## Records shown
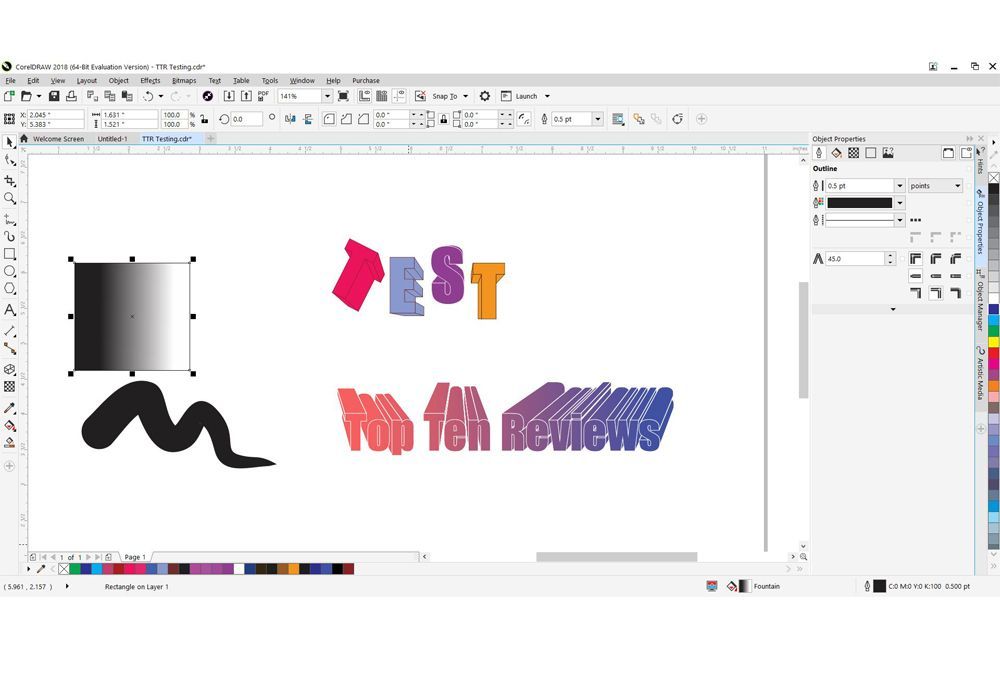Select the Pick tool
This screenshot has height=682, width=1000.
10,143
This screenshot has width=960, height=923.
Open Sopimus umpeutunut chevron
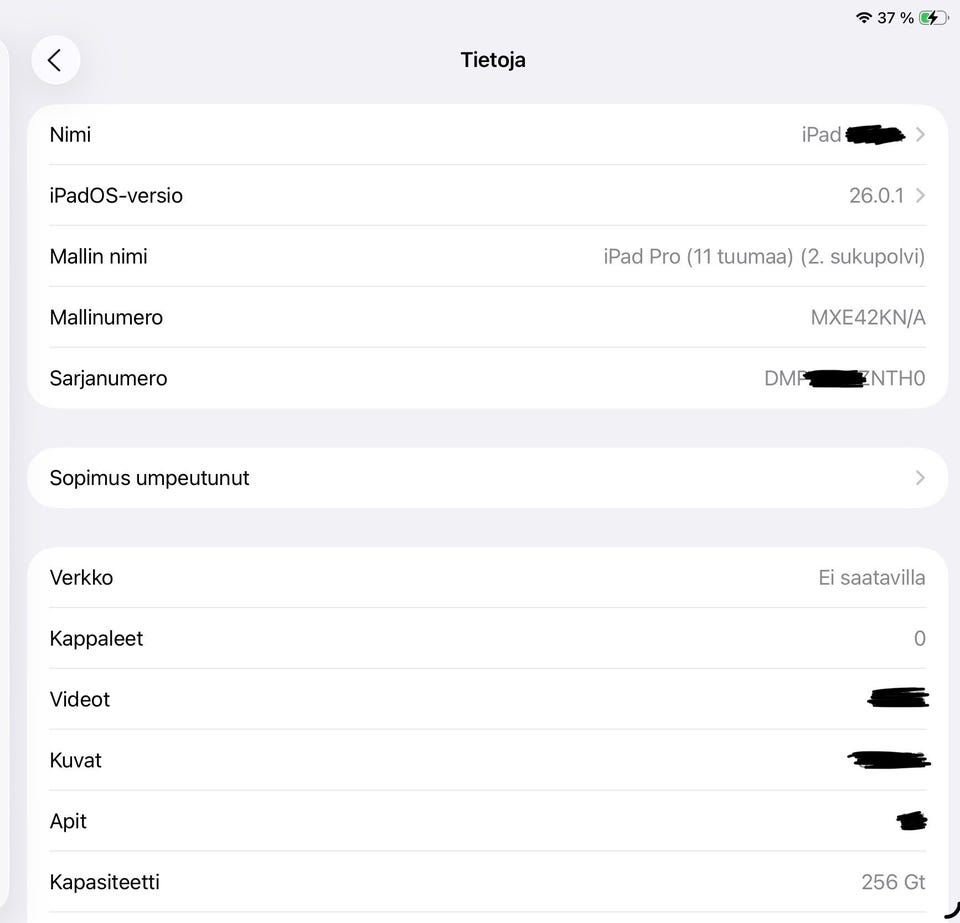pyautogui.click(x=920, y=478)
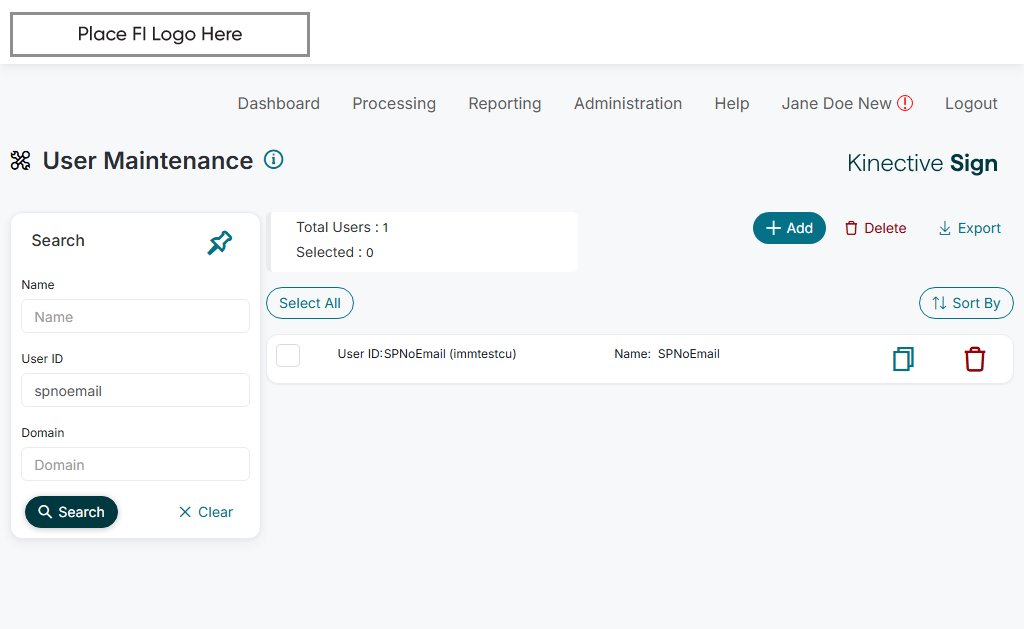Go to the Dashboard menu item

[279, 103]
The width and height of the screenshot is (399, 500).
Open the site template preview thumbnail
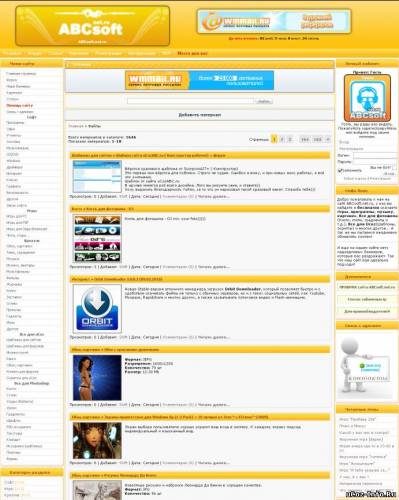tap(97, 176)
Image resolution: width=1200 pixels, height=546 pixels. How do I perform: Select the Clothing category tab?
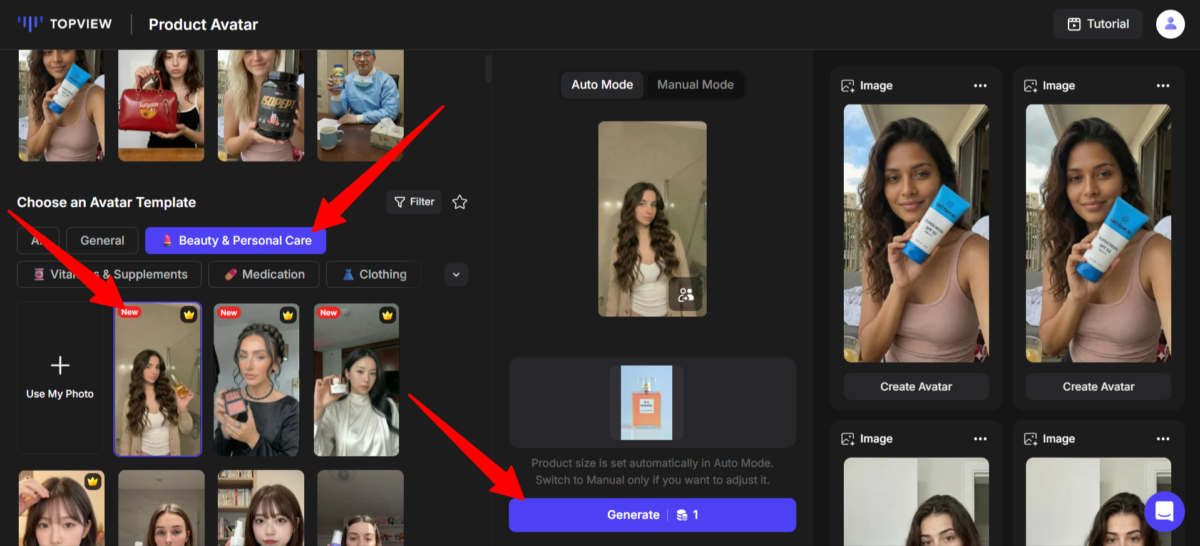pyautogui.click(x=373, y=274)
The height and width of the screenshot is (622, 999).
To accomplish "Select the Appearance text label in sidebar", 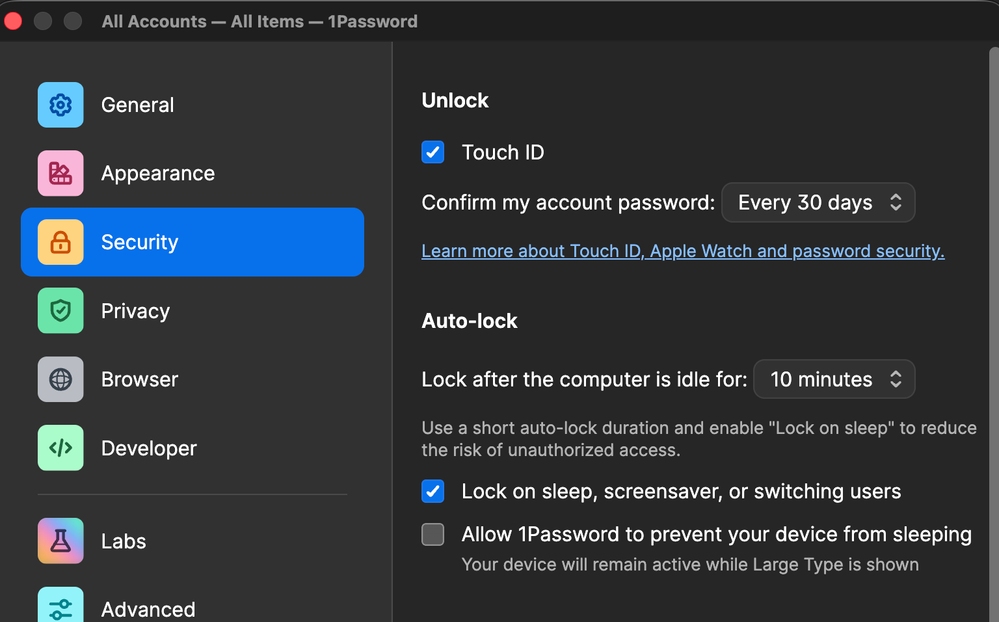I will tap(158, 174).
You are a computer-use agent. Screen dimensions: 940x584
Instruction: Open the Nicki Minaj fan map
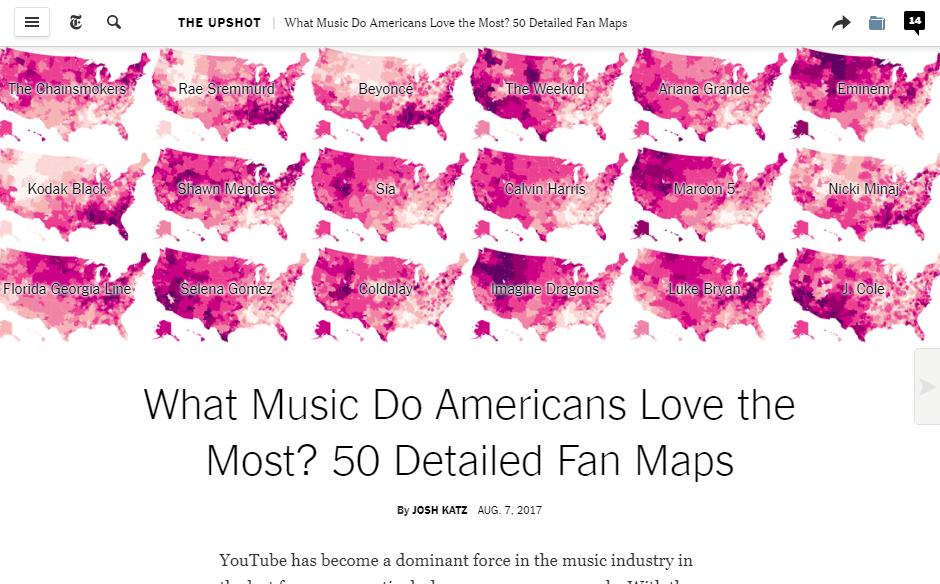pos(864,189)
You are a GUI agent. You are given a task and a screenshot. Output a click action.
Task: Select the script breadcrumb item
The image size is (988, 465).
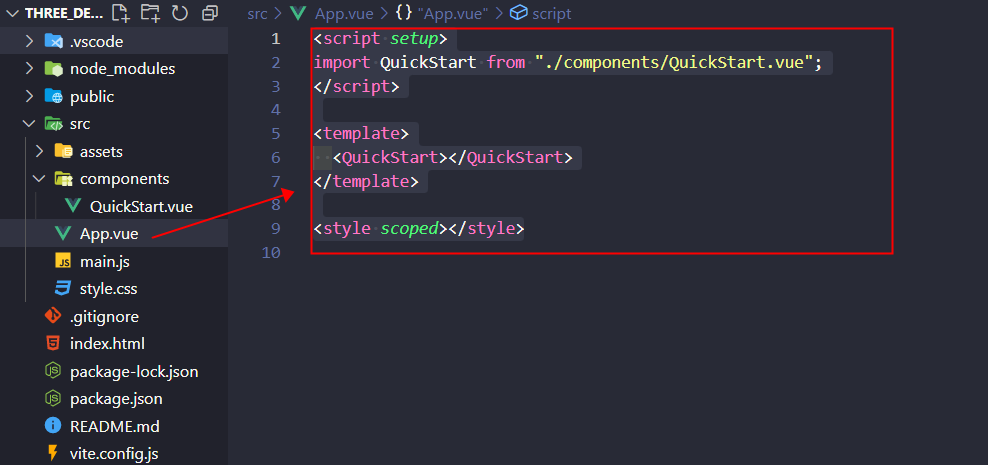(x=551, y=13)
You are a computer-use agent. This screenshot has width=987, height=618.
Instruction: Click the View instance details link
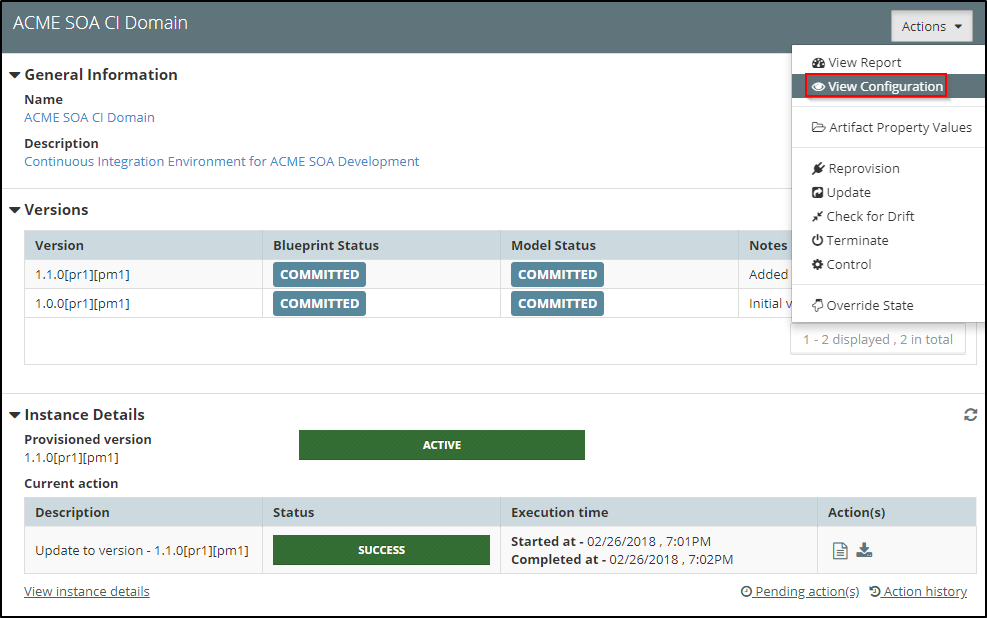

## Task instructions
Check each line above for the word "computer" and copy every line that has it.

## Exercise output
You are a computer-use agent. Screen dimensions: 940x584
You are a computer-use agent. This screenshot has width=987, height=618.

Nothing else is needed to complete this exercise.